The U.S. Court of Appeals for the Eleventh Circuit recently affirmed a grant of summary judgment to a servicer and its counsel related to a Georgia non-judicial foreclosure.

In so ruling, the Court held that the borrowers had no standing to challenge supposed defects in the assignment of a security deed, and could not sustain a claim for wrongful foreclosure absent evidence that the supposed wrongful conduct actually caused the borrowers’ injuries.

A copy of the opinion is available at: Link to Opinion.
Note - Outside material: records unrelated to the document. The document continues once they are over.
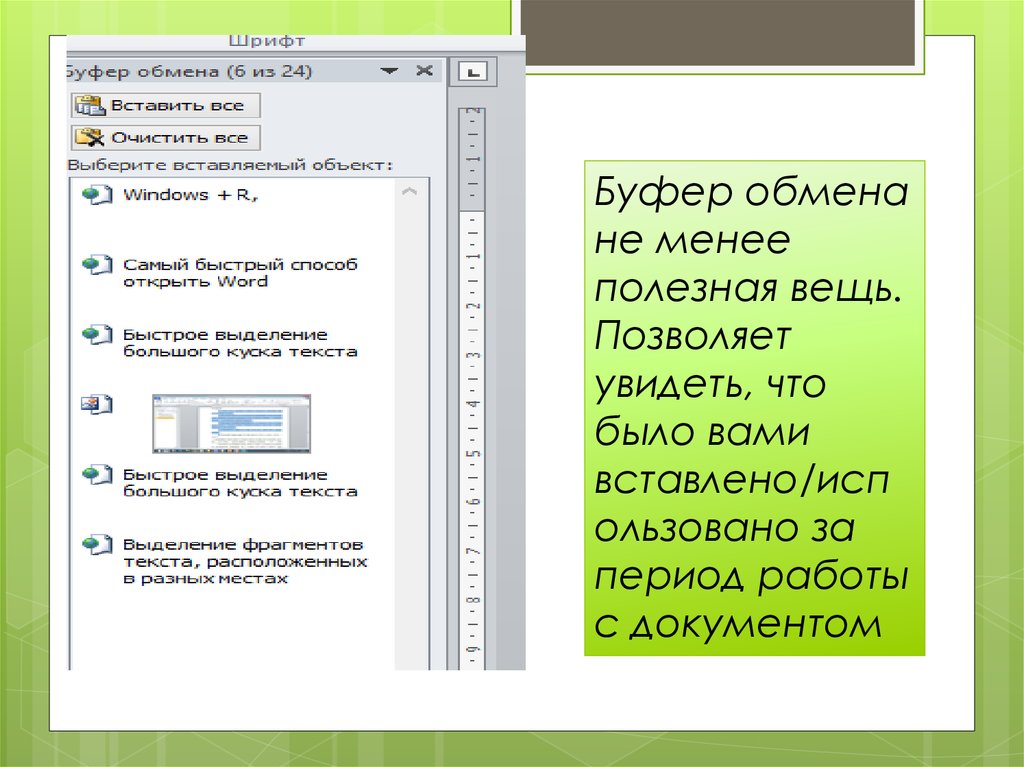This screenshot has height=767, width=1024.
Task: Click the icon beside "Выделение фрагментов текста" item
Action: 97,545
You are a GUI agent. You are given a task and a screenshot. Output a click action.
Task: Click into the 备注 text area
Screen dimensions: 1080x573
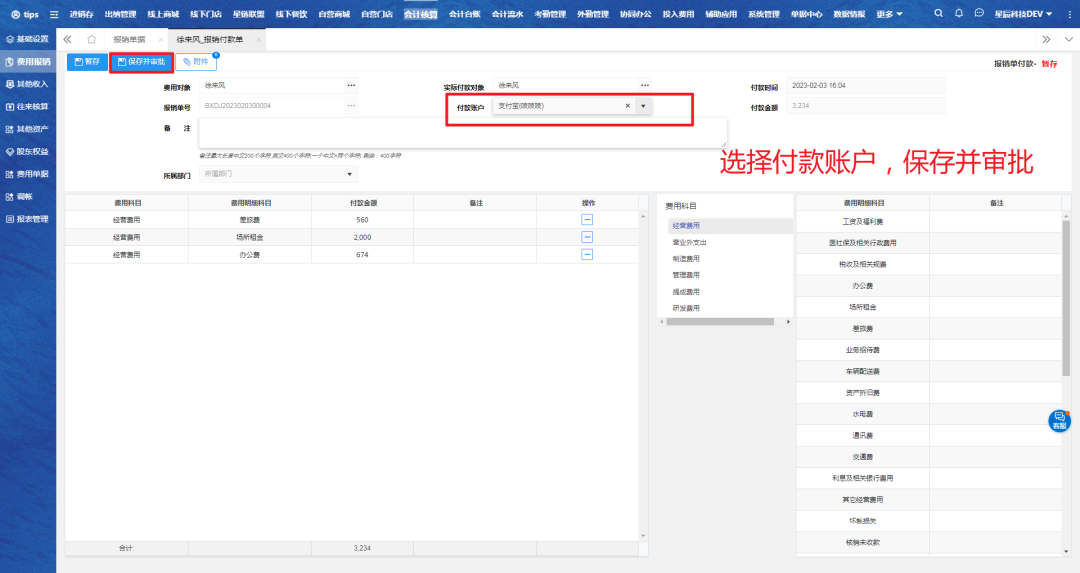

The case arose out of the servicer’s foreclosure of the borrowers’ residence.  Based on this foreclosure, the borrowers brought a number of claims against the servicer and its counsel: (1) wrongful foreclosure; (2) civil conspiracy; (3) fraud; and (4) violations of RESPA, the FDCPA, and the federal RICO act.

In this case, the borrowers raised the following issues: (1) there was not an official witness to the assignment of the security deed, (2) signatures on the assignment of the security deed where forged, and (3) the servicer did not properly identify the party with authority to modify the loan in the foreclosure notice as required by law.

The trial court granted summary judgment in favor of the servicer and its counsel, and the borrowers appealed.  The Eleventh Circuit addressed only the FDCPA and wrongful foreclosure claims.

Court: Damages Caused By Borrowers’ Default, Not Servicer Error

The Eleventh Circuit began by rejecting the borrowers’ argument that the trial court failed to consider their objections to the magistrate’s report and recommendation.  The Court found there was nothing in the record to support the borrowers’ argument and no requirement for a trial court to address every objection to the report.

Additionally, the Eleventh Circuit found the trial court properly denied the borrowers’ request to file a third amended complaint.

The Court held that, although leave to amend is freely granted, the record demonstrated that the borrowers had unduly delayed their request to amend.  The Court noted that the borrowers had the information on which the amendment was based in 2011, yet they waited until 2013 — after the close of discovery and the defendants moved for summary judgment — to attempt to amend.  Under these circumstances, the Appellate Court found leave to amend was properly denied.

Next, the Eleventh Circuit affirmed the grant of summary judgment on the FDCPA claim, without discussing the factual basis for that claim.  The Court found that the borrowers did not make any substantive argument about the claim in their opening brief and, therefore, had abandoned the claim on appeal.

Lastly, the Appellate Court addressed the wrongful foreclosure claim.

The first two bases for the wrongful foreclosure claim were that the assignment of the security deed suffered from technical deficiencies and contained forged signatures.  As such, the borrowers claimed the foreclosure based on that assignment was wrongful.

The Eleventh Circuit disagreed.  It found that, because the borrowers were not a party to the assignment, they had no standing to challenge any problem with the assignment.  In rejecting the borrowers’ argument, the Appellate Court stated “[The borrowers] were simply not parties to the assignment and have demonstrated no other right to challenge it.”

Part of the borrowers’ argument was that the assignment of the security deed could not be recorded because of its defect.  But, again, the Eleventh Circuit found that the borrowers were making an argument that did not apply to them.  The Court noted that recording protects subsequent purchasers, not the borrowers.

As the final purported basis for their wrongful foreclosure claim, the borrowers alleged that the servicer had incorrectly listed itself — and not the owner of the loan — as the entity with authority to modify the loan.

First, the Eleventh Circuit found that, even if the servicer wrongly listed itself in the foreclosure notice, it had still substantially complied with the Georgia requirement for listing the party with authority to modify the loan.  The servicer directed the borrowers to the owner of the loan after the borrowers contacted the servicer.  This “substantial compliance” was sufficient under Georgia law.

The Court did not stop there.  It dug deeper into the wrongful foreclosure claim, stating that a party can bring that claim only if the defendant allegedly at fault caused the injury at issue.

Here, the Eleventh Circuit noted that the borrowers had defaulted on their loan, which obviously had nothing to do with the loan modification information.  As such, any purported mistake by the servicer did not cause the borrowers’ injury.

The Eleventh Circuit stated: “The undisputed record reveals that [the borrowers] failed to make two payments on the loan and thereafter made only partial payments. . . . Thus, any injury [the borrowers] suffered is the direct result of their own default on the loan and failure to successfully negotiate and abide by more favorable terms.”